▶ [Work instruction 1]
Using the text on Aspidoscelis costatus, explain why Wilson et al. (2013) give this species a medium environmental vulnerability score.
▶ [Work instruction 2]
Copy the passage of the text on Aspidoscelis costatus from "According to Wilson" to "for human-modified habitats." word for word.
▶ [Work instruction 3]
In the text on Aspidoscelis costatus, during which months do juveniles usually hatch?

▶ [Extract to read]
+--
Eggs typically take 60 to 75 days of incubation to hatch.  Juveniles usually hatch during July or August.

== Relationship with humans ==
When human visitors approach and they feel threatened, the lizards would burst into motion, run across the arid land and disappear behind the closest low scrubs or rock.  They are fast runners and hard to catch.  If human hold them in their hands, the whiptail may attempt a harmless bite.

== Conservation status ==
In 2007, Aspidoscelis costatus are listed as "Least Concern", following IUCN criteria.

According to Wilson et al. (2013), A. costatus scores a medium environmental vulnerability score principally due to its restricted distribution, and threats from intensive agriculture or human settlements., considerable habitat clearance and environmental disturbance in localized areas for human-modified habitats.

==Subspecies==
The following eight subspecies are recognized as being valid, including the nominotypical subspecies.
- Aspidoscelis costatus barrancorum (Zweifel, 1959)
- Aspidoscelis costatus costatus (Cope, 1878)
- Aspidoscelis costatus griseocephalus (Zweifel, 1959)
- Aspidoscelis costatus huico (Zweifel, 1959)
- Aspidoscelis costatus mazatlanensis (Zweifel, 1959)
- Aspidoscelis costatus nigrigularis (Zweifel, 1959)
- Aspidoscelis costatus occidentalis (Gadow, 1906)
- Aspidoscelis costatus zweifeli (Duellman, 1960)

Nota bene: A trinomial authority in parentheses indicates that the subspecies was originally described in a genus other than Aspidoscelis.

==Etymology==
The subspecific name, zweifeli, is in honor of American herpetologist Richard G. Zweifel.
+--
▶ [Excerpted data]
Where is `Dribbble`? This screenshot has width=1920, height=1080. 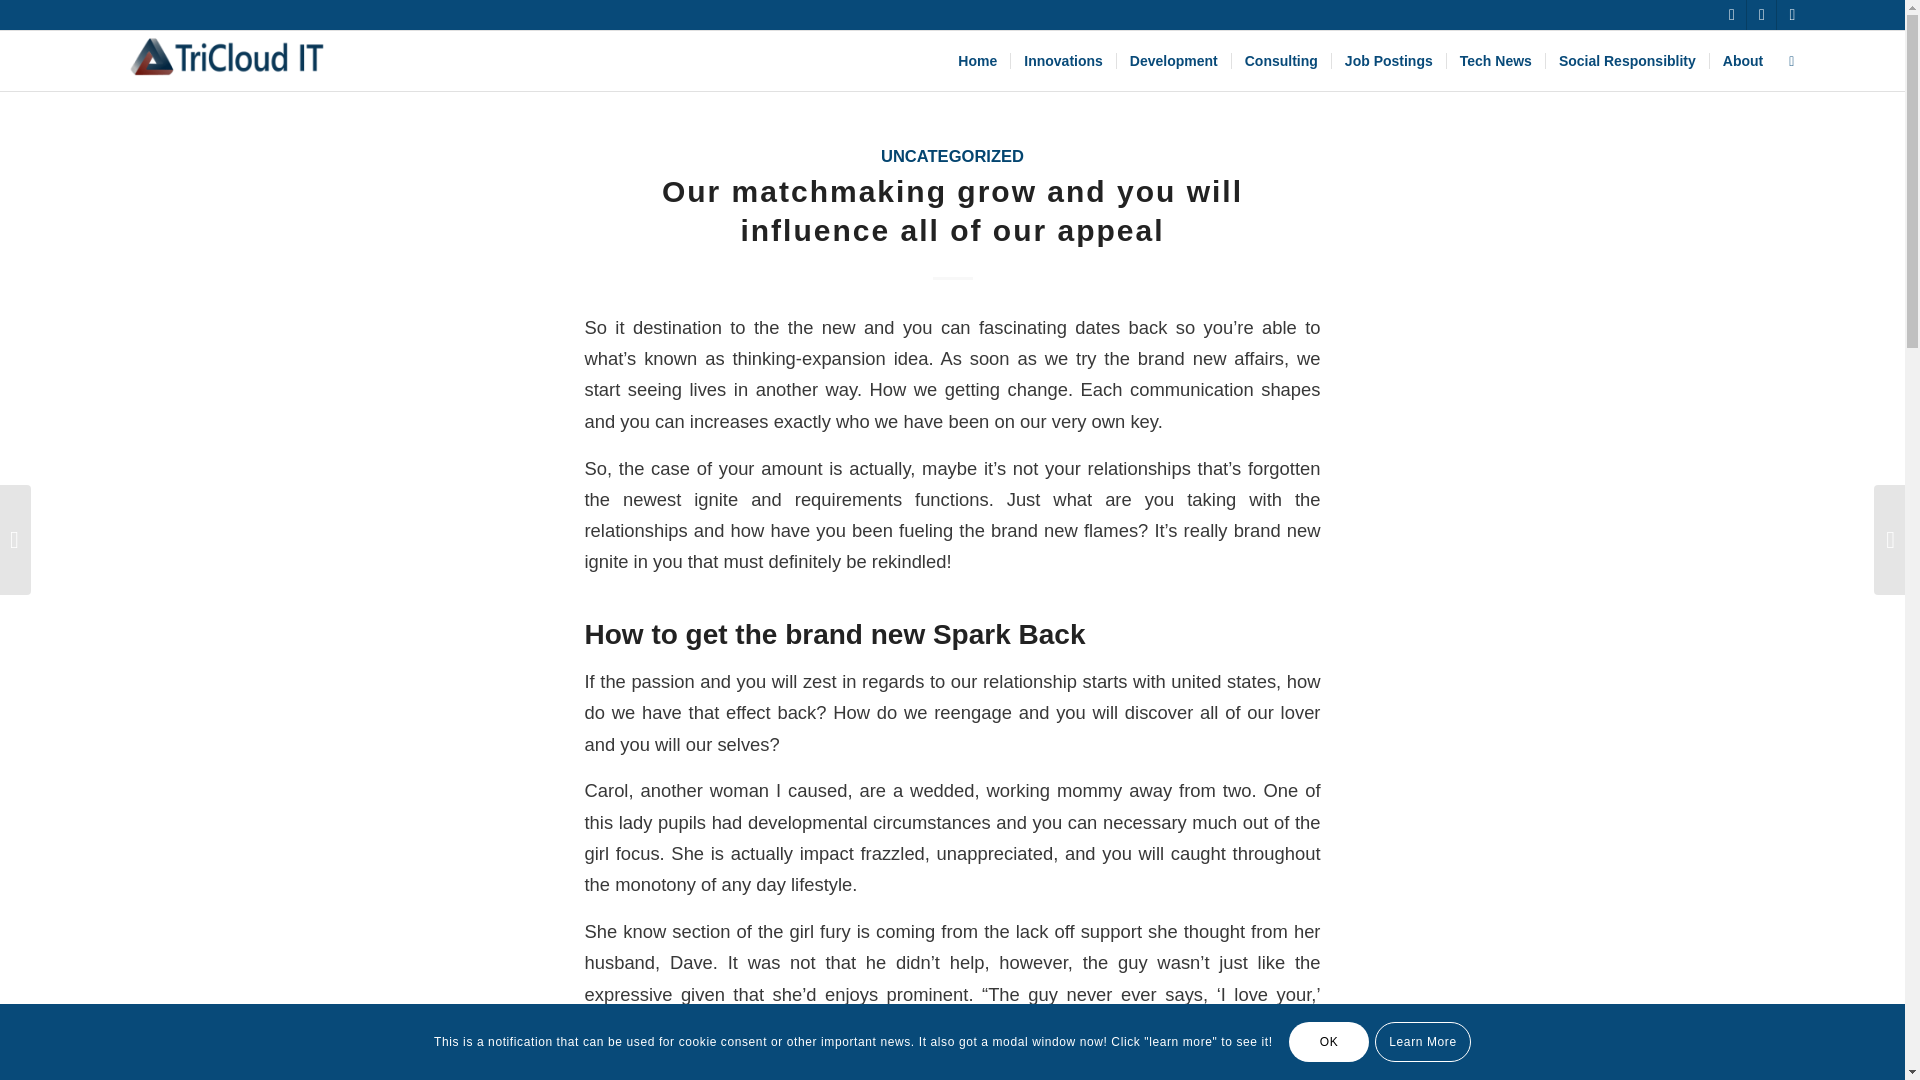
+--
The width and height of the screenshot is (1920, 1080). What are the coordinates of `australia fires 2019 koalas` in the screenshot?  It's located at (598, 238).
+--
▶ [Output 1]
According to Wilson et al. (2013), A. costatus gets a medium score mainly because its distribution is restricted. It also faces threats from intensive agriculture and human settlements, along with heavy habitat clearance and local environmental disturbance.

▶ [Output 2]
According to Wilson et al. (2013), A. costatus scores a medium environmental vulnerability score principally due to its restricted distribution, and threats from intensive agriculture or human settlements., considerable habitat clearance and environmental disturbance in localized areas for human-modified habitats.

▶ [Output 3]
July or August.